Could you copy every line of the data that contains "radio"?

Given entries ->
━━━━━━━━━━━━━━━━━━━━━━━━━━━━━━

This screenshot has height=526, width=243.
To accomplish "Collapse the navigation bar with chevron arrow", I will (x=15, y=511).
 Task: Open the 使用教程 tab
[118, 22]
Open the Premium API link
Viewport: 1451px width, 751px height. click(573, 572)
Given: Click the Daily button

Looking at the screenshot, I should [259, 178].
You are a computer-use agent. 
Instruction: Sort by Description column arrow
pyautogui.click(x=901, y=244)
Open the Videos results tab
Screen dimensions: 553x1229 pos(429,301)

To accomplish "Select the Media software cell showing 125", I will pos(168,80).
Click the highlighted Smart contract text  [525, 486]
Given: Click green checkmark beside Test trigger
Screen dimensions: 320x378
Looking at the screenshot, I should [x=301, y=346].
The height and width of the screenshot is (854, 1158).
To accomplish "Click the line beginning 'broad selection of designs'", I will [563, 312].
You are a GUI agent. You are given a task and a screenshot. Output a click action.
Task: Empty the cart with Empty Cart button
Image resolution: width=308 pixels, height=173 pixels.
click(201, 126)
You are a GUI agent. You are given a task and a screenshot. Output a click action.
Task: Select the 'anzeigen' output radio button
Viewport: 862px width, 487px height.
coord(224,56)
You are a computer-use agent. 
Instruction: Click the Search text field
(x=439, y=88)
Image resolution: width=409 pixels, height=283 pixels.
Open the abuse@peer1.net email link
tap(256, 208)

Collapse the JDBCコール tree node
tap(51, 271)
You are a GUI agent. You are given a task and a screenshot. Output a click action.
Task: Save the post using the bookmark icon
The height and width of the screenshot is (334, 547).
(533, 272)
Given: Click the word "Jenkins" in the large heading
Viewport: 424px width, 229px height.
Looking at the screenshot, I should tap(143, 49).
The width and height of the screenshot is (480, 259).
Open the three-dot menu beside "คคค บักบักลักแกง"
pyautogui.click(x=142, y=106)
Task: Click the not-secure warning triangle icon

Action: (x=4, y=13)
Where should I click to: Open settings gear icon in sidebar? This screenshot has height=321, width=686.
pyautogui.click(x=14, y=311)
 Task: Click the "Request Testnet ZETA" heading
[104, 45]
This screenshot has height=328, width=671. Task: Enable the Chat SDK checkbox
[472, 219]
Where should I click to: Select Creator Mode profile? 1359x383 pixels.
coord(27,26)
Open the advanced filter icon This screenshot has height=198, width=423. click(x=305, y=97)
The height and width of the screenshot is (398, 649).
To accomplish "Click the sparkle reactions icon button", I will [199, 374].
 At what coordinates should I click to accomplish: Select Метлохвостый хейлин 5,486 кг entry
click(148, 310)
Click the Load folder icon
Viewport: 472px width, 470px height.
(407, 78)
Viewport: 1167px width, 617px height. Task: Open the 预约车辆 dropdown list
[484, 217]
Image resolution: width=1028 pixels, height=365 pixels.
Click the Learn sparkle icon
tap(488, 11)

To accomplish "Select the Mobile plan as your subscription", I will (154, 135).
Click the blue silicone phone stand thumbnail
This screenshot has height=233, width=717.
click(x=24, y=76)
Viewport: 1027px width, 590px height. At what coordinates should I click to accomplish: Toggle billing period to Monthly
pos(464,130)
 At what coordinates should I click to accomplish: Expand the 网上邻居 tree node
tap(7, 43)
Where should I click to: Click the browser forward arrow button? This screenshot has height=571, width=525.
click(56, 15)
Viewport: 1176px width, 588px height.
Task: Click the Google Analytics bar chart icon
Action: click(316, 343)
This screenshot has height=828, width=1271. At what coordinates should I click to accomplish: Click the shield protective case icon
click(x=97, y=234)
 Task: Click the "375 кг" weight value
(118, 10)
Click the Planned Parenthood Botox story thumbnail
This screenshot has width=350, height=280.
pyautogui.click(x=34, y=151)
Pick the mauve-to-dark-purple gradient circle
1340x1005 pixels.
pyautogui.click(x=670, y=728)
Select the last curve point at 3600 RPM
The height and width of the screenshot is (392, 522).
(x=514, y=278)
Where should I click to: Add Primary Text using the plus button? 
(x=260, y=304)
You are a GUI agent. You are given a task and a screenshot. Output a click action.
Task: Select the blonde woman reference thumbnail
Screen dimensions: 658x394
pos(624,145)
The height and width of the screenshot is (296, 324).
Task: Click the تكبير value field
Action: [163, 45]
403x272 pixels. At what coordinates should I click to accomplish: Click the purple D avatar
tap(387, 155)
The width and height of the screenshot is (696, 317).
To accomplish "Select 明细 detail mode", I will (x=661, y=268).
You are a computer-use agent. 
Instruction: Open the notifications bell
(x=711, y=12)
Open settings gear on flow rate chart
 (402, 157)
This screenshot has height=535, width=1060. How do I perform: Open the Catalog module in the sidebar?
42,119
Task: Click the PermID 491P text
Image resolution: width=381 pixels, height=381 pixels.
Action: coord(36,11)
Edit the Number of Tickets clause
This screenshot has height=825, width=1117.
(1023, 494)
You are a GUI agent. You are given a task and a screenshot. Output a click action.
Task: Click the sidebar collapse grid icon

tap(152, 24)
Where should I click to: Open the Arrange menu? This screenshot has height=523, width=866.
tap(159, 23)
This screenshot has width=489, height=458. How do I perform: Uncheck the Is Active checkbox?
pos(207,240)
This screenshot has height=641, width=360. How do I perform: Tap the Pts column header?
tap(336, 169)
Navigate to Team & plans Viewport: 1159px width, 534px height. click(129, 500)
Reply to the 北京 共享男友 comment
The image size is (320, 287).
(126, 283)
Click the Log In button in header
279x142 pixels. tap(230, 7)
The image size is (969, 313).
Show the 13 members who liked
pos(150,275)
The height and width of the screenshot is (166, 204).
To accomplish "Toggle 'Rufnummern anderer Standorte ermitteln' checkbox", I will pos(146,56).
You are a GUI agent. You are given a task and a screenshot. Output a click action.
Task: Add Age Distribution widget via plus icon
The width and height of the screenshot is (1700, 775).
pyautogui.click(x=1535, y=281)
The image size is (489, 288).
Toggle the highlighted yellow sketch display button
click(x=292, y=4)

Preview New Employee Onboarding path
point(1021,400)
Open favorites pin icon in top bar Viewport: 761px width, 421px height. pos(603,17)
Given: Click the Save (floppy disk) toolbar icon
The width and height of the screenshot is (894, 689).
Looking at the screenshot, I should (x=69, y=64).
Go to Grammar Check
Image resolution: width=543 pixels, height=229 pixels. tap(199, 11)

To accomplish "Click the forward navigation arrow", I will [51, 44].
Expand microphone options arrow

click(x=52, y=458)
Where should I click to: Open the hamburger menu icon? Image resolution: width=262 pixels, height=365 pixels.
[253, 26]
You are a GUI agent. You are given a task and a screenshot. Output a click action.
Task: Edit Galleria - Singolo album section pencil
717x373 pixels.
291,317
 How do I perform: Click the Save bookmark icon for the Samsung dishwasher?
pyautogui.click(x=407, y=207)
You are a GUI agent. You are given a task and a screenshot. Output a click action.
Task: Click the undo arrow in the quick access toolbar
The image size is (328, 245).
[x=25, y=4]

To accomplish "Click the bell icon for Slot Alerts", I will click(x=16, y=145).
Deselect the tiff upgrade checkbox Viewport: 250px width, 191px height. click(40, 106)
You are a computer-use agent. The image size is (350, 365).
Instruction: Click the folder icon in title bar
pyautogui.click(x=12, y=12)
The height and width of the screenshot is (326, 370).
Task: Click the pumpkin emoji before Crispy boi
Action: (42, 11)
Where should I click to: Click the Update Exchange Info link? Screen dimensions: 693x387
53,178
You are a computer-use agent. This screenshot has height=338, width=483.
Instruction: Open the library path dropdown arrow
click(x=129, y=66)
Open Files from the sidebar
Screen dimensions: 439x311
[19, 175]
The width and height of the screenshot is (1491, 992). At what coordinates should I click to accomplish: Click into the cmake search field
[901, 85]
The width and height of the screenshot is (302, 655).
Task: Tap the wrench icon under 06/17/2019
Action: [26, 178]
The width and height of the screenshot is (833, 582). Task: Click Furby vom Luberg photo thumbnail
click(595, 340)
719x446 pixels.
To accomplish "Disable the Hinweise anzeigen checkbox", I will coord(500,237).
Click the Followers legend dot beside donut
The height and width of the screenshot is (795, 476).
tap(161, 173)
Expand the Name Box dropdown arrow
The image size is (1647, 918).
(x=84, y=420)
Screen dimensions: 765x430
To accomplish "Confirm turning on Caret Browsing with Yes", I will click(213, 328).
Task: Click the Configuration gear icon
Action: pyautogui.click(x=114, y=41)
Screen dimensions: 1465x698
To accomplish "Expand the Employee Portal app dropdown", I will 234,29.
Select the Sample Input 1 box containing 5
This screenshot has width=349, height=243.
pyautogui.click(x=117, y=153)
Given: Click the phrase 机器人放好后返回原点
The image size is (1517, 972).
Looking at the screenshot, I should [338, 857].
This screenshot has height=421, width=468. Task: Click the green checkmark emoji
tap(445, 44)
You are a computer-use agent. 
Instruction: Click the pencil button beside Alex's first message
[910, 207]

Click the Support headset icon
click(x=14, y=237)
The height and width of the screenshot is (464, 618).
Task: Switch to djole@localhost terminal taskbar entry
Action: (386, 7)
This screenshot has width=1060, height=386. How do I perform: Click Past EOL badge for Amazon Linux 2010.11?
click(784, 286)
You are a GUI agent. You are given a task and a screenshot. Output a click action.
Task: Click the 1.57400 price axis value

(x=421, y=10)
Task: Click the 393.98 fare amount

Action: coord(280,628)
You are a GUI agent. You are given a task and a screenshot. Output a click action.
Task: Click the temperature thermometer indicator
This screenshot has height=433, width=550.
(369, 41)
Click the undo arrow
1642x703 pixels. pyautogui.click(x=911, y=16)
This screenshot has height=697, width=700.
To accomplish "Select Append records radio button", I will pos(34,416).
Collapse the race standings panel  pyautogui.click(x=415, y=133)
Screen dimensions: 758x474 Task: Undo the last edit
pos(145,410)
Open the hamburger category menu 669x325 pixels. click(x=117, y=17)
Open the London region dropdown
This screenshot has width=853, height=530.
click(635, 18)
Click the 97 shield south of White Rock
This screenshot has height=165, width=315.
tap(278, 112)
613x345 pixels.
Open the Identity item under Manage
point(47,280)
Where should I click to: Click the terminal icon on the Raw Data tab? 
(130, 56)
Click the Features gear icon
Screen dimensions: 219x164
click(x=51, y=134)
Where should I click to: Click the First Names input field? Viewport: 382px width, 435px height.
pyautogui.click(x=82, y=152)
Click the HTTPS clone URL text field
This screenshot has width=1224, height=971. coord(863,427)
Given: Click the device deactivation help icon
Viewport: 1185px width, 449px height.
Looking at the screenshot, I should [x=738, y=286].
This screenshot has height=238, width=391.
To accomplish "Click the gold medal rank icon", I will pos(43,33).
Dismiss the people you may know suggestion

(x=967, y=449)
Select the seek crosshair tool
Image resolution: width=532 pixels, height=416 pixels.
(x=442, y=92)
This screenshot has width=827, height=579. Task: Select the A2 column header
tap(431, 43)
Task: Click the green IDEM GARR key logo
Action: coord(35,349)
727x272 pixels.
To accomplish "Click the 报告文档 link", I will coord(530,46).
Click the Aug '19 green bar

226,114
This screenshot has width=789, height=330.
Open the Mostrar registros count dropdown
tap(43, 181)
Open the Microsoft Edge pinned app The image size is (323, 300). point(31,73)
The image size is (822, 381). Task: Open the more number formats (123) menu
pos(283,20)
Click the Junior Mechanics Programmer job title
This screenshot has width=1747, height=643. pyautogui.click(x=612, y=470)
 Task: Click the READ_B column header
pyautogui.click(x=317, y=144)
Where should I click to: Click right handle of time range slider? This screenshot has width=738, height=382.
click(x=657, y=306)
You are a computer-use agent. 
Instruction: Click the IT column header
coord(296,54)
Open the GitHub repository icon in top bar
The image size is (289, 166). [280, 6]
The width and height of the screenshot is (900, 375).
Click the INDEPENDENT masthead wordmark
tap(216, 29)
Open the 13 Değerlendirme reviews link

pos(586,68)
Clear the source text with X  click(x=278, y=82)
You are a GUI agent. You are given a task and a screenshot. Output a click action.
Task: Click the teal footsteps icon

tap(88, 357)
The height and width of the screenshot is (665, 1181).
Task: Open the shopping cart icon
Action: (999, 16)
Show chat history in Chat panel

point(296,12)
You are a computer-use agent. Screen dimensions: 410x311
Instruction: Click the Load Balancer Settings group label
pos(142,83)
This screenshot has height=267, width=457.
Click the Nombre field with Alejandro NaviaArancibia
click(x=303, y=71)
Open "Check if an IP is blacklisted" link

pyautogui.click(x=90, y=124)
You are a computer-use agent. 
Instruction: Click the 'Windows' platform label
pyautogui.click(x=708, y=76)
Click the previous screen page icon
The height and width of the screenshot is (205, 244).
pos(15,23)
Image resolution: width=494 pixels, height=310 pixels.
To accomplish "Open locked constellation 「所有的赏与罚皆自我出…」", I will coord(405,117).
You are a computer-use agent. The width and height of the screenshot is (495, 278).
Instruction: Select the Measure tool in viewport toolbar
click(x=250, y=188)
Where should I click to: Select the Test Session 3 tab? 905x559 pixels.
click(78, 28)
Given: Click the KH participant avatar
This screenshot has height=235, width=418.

━━━━━━━━━━━━━━━━━━━━━━━━━━━━━━

Reply to the task ->
Task: Select the 'anzeigen' output radio button
To accomplish "Select Append records radio button", I will pos(34,416).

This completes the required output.